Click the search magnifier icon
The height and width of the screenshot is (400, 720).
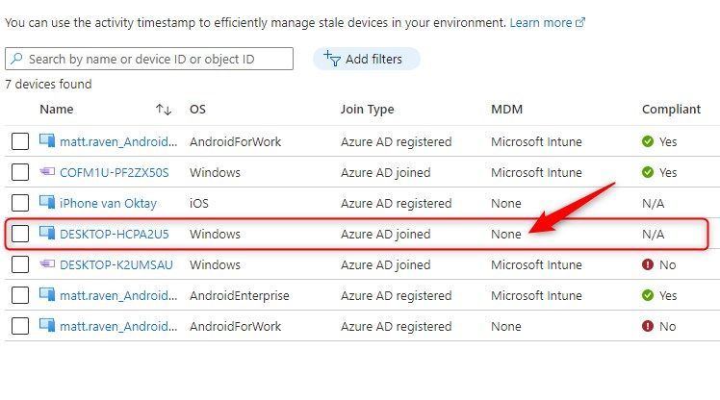[x=16, y=60]
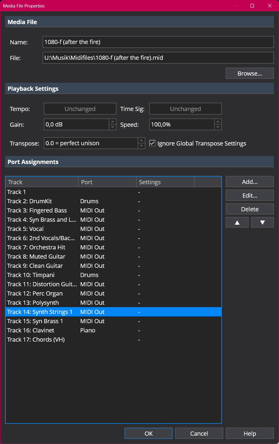
Task: Increase Speed percentage with up spinner
Action: (x=218, y=122)
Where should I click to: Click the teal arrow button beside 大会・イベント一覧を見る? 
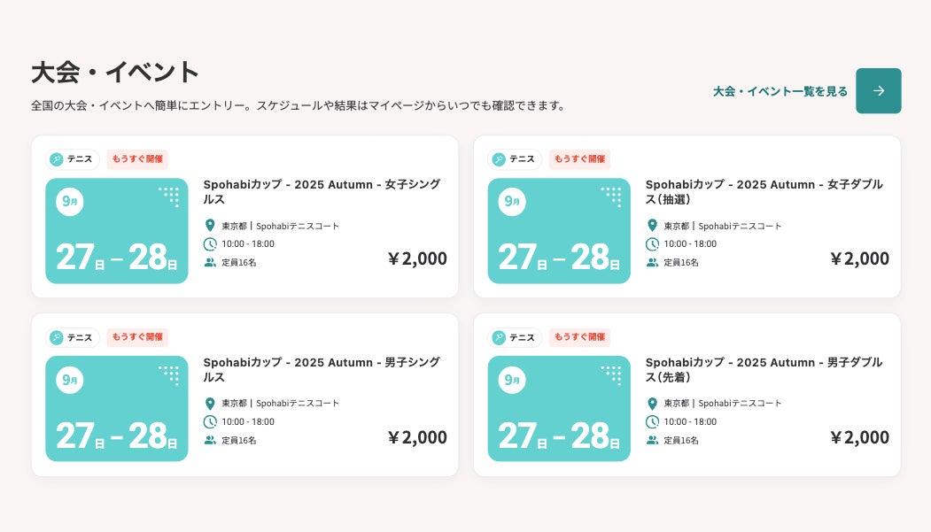click(x=878, y=91)
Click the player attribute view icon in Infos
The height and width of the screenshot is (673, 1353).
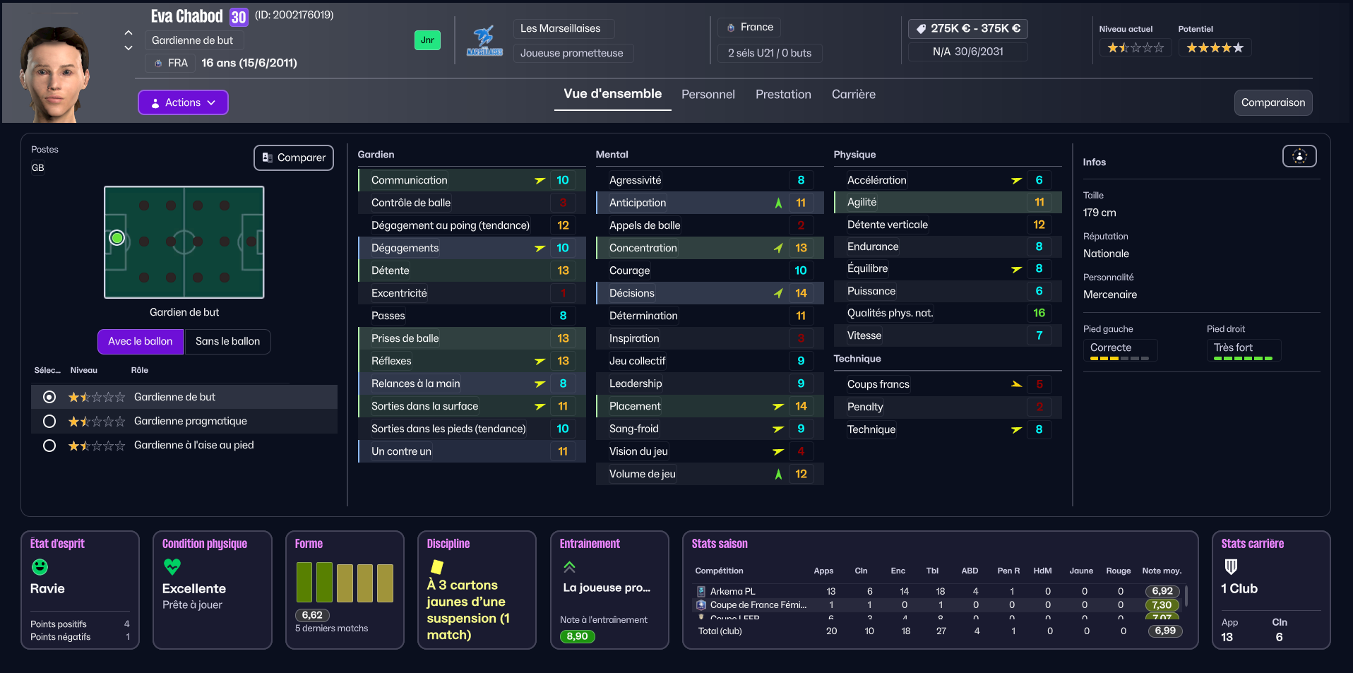tap(1299, 156)
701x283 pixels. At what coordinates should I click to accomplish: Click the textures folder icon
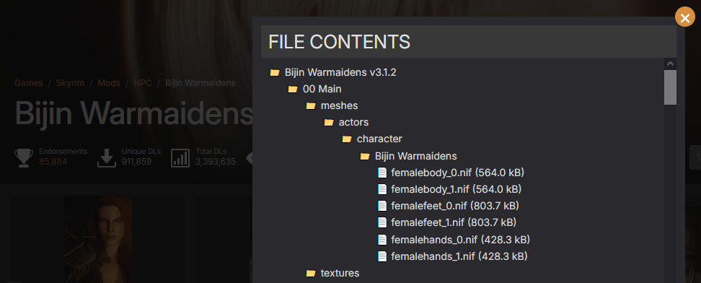pyautogui.click(x=311, y=273)
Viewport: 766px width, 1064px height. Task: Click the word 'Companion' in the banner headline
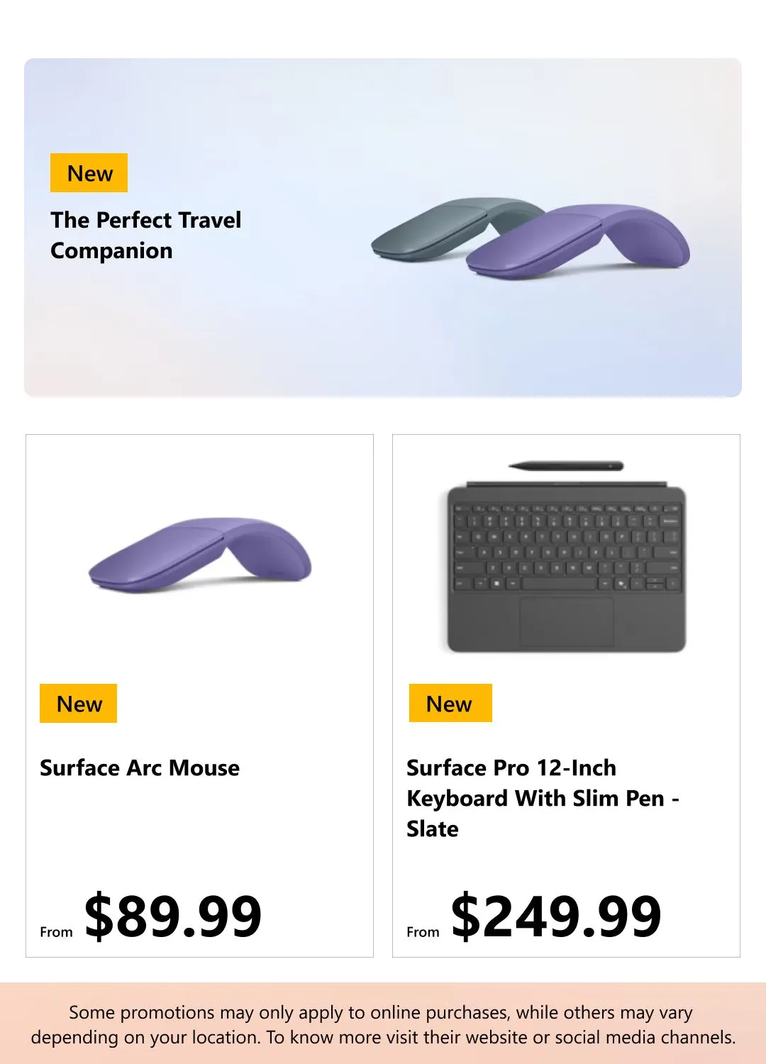coord(111,250)
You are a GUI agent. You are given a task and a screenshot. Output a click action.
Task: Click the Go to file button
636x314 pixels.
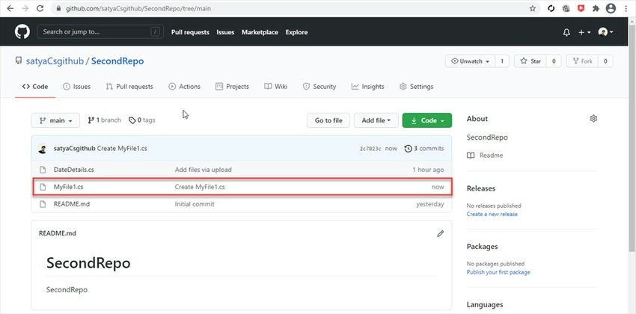pyautogui.click(x=328, y=120)
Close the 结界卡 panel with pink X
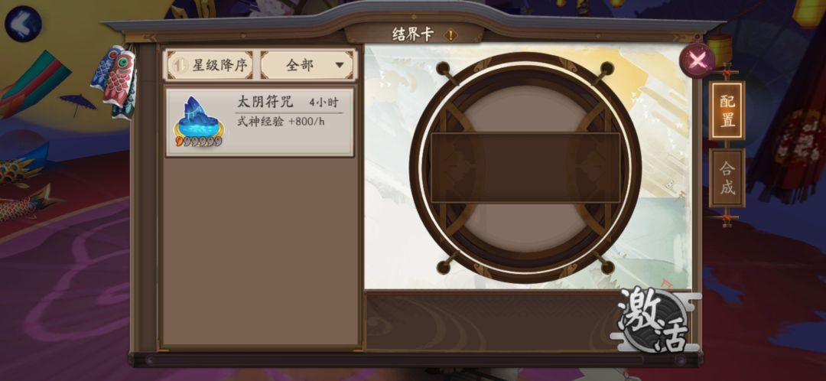Viewport: 826px width, 381px height. (x=698, y=60)
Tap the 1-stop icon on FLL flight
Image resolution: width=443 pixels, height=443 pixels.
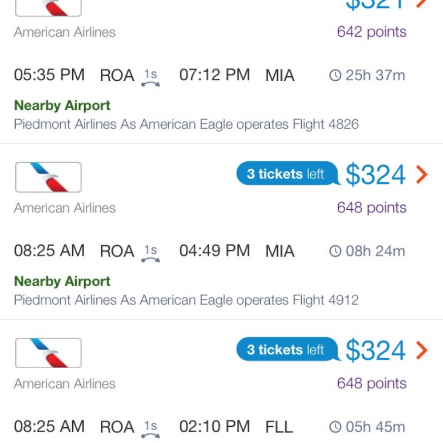[151, 429]
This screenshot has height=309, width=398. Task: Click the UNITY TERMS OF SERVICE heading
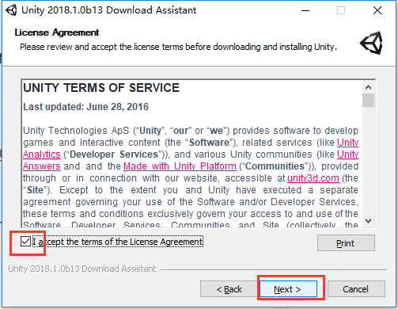coord(101,88)
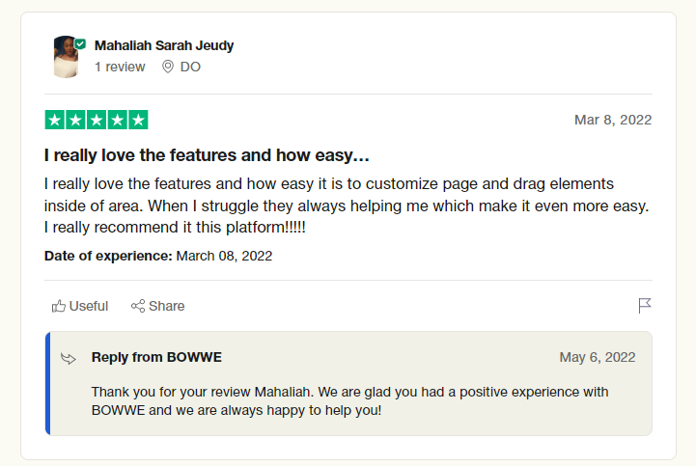The height and width of the screenshot is (466, 696).
Task: Click the Mar 8, 2022 review date
Action: 613,120
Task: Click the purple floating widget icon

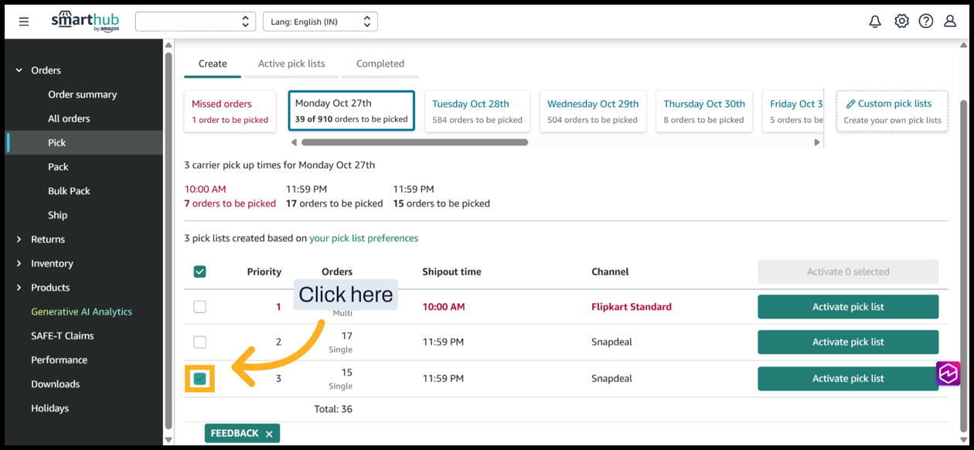Action: tap(948, 373)
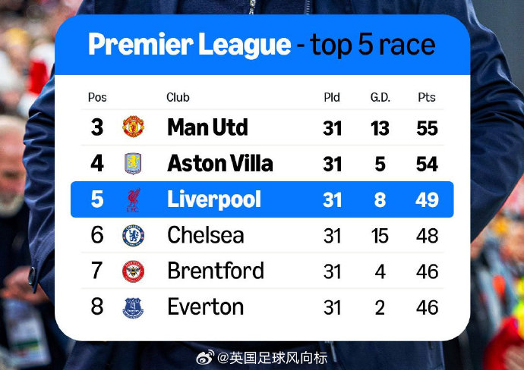This screenshot has width=524, height=370.
Task: Click the Aston Villa club crest
Action: point(133,163)
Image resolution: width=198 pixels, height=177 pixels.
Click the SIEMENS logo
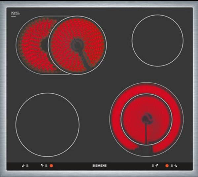pos(99,165)
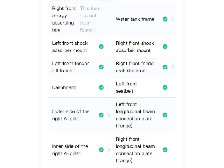The width and height of the screenshot is (224, 168).
Task: Click Left front longitudinal beam flange checkmark
Action: pyautogui.click(x=165, y=115)
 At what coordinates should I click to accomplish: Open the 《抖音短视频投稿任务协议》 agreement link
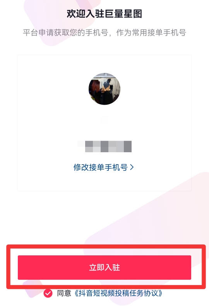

Exercise directions: Repeat the data exactly as written, but without the pictures.

Your response:
Click the search magnifier icon
The height and width of the screenshot is (400, 720).
[x=16, y=60]
Task: Increase Speed percentage with up spinner
Action: (x=218, y=122)
Where should I click to: Click the teal arrow button beside 大会・イベント一覧を見る? 
click(x=878, y=91)
Click the player attribute view icon in Infos
The height and width of the screenshot is (673, 1353).
tap(1299, 156)
701x283 pixels. At what coordinates should I click to accomplish: Click the textures folder icon
pyautogui.click(x=311, y=273)
Viewport: 766px width, 1064px height. Task: Click the word 'Companion' in the banner headline
coord(111,250)
You are a GUI agent. You are given a task and a screenshot. Output a click action.
Task: Click the Go to file button
636x314 pixels.
pyautogui.click(x=328, y=120)
Close the 结界卡 panel with pink X
Viewport: 826px width, 381px height. (x=698, y=60)
Tap the 1-stop icon on FLL flight
Image resolution: width=443 pixels, height=443 pixels.
[151, 429]
This screenshot has height=309, width=398. Task: Click the UNITY TERMS OF SERVICE heading
coord(101,88)
The height and width of the screenshot is (466, 696).
Task: Click the Mar 8, 2022 review date
Action: 613,120
Task: Click the purple floating widget icon

Action: tap(948, 373)
This screenshot has width=524, height=370.
Task: Click the Aston Villa club crest
Action: point(133,163)
Image resolution: width=198 pixels, height=177 pixels.
Click the SIEMENS logo
pos(99,165)
The width and height of the screenshot is (224, 168).
Task: Click Left front longitudinal beam flange checkmark
Action: pyautogui.click(x=165, y=115)
 At what coordinates should I click to accomplish: Open the 《抖音短视频投稿任务协议》 agreement link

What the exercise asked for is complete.